小狼の指先からは青白い雷撃、ワルプルギスの振り上げた上空には風が巻く。雷と風の衝突。
「風よ!!」
「雷帝招来!!」
――ズドォン!!
ふたりの魔法が衝突した。
最大火力と最大火力のぶつかり合い。
魔力と魔力のぶつかり合い。
意地と意地のぶつけ合い。
少年はサクラに勝利を捧げるために。少女はサクラを守るために。
「あははははっ!」
自身のキャパを超えた放出に、体の至る所から悲鳴が上がっている。骨が軋み、皮膚が切れていく。だというのにワルプルギスの夜は愉快に笑う。
元来相容れぬ属性の魔力は拮抗する。
「っ!!」
――ドンッッ!!
チェス盤に大きな光の柱が上がった。天に昇る龍のように。空の雲が二分される。
「……はっ」
「…っ」
ふたりのマスターは体力を大きく持っていかれ、見るからに疲弊している。
時間にしてわずか13秒の出来事。
――シュウウゥ
おなまーえと『小狼』は砂煙の中、お互いに対峙していた。まだ続くのかという外野の声が聞こえる。

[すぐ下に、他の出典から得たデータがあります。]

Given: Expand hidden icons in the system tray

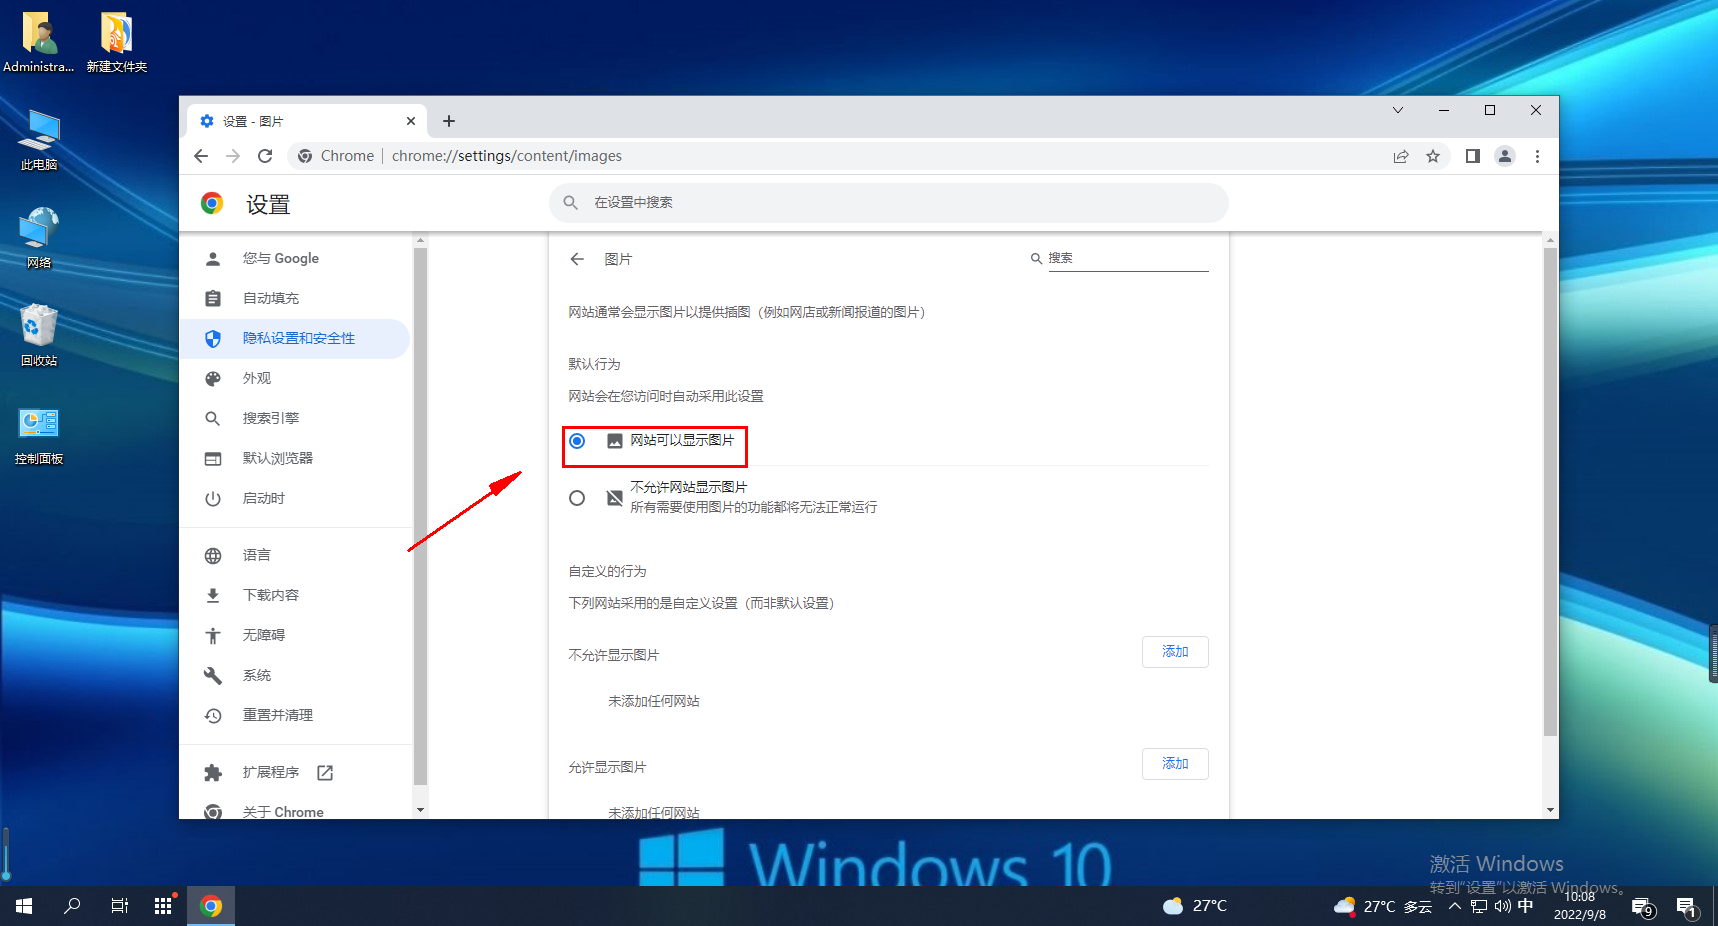Looking at the screenshot, I should [1454, 905].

おなまーえの身体は修復が追いつかないほどで、『小狼』も気力だけで立ち上がっていた。
血と砂埃が付着した皮膚。乱れた髪。荒い息づかい。呼吸をするのもやっとだ。
「…はっ、はっ…」
「…くっ」
最後の我慢比べ。倒れたのは――
「…っ、ごめん、イーグル」
おなまーえの方だった。ワルプルギスの夜は力を使い果たし、後始末は任せたとばかりに眠りについた。

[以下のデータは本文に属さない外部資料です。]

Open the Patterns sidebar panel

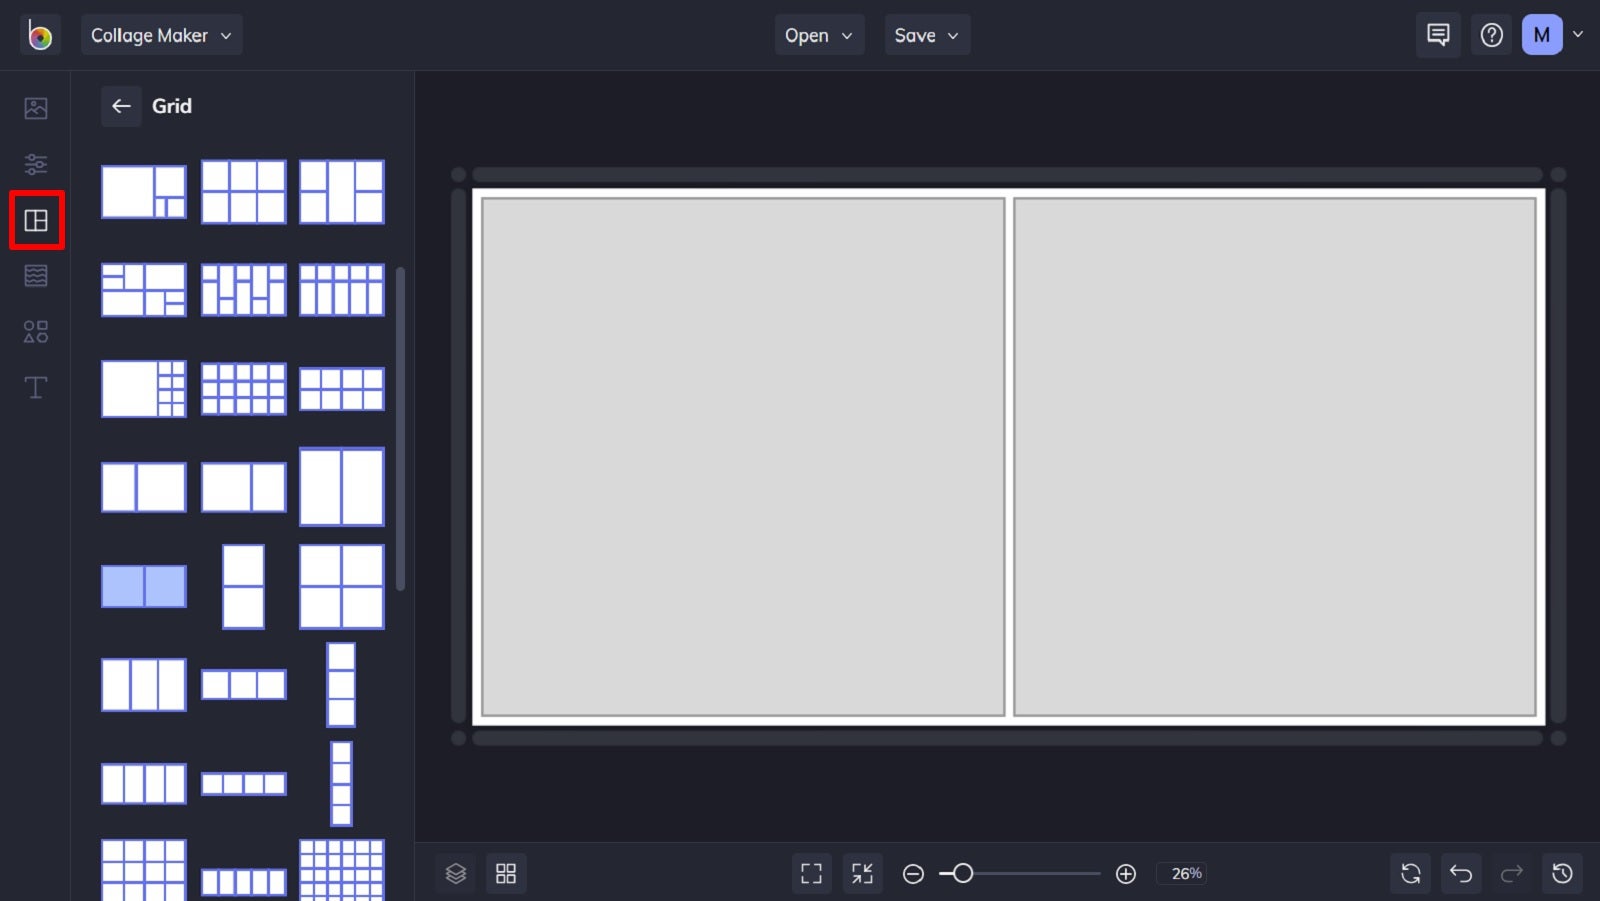(35, 275)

傾く体。その柔らかい肉が地面に打ち付けられる前に、いつの間に盤上に降り立ったのか、イーグルが彼女の体を受け止める。姫を抱きとめる王子のように柔らかく。
「あなたの覚悟は伝わったと思いますよ」
「……ありがとう」
どんなに気丈に見せても、この幼く脆い体で、少女は大きなものを背負って戦っていたのだ。

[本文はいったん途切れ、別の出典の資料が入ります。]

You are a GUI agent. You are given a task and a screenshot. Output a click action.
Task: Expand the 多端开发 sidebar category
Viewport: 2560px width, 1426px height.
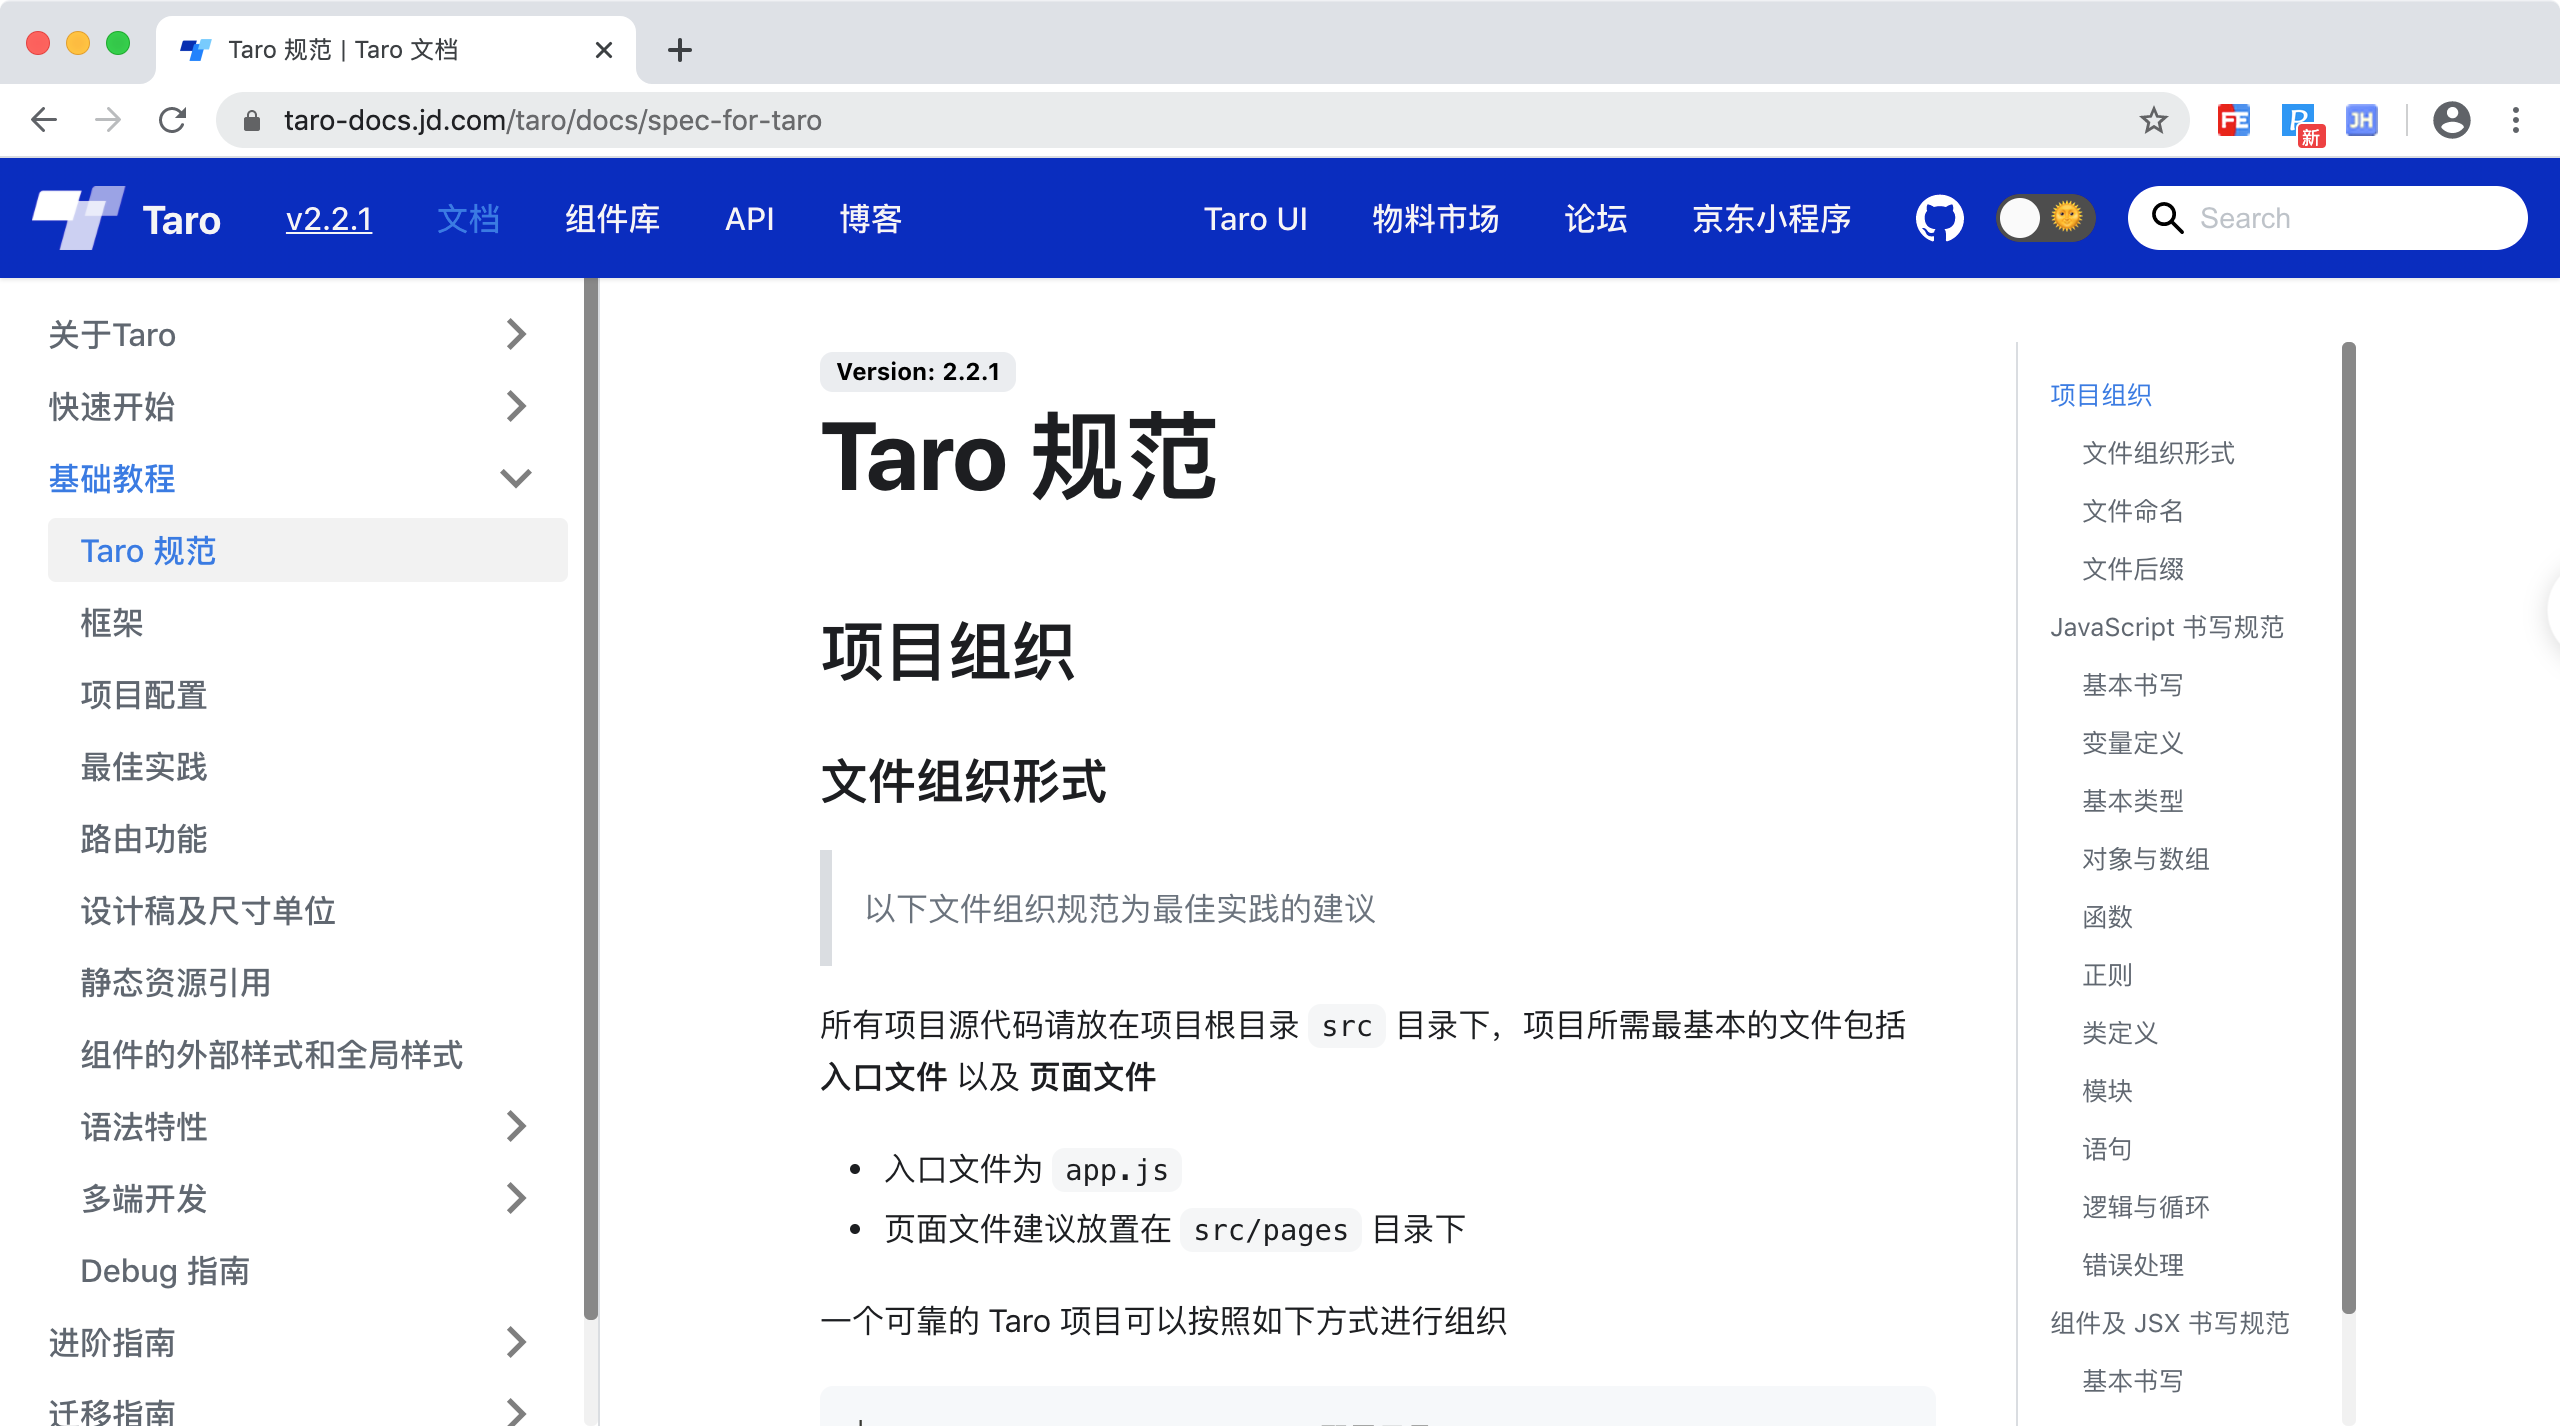pos(516,1198)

イーグルはおなまーえの身体を抱きしめる。彼女のことは気に入っていたから、その望みを叶えてあげられなかったことに、ほんの少しだけ悔しい気持ちがした。
視線を上に上げる。
「あなた達の勝ちです」
「っ、」
その言葉に安心し『小狼』は力を抜く。ギリギリの体力で立ち上がっていたため、その身体はチェス盤に打ち付けられた。
――ドサッ
「『小狼』君!!」
倒れた彼にサクラが慌てて駆け寄り、その体を支えた。『小狼』の目がゆっくりと細くなる。
「…ありがとう『小狼』君」
こんなになるまで戦ってくれてありがとう。
「それから…」
彼女は誰にも聞こえない様に小声で何かを呟いた。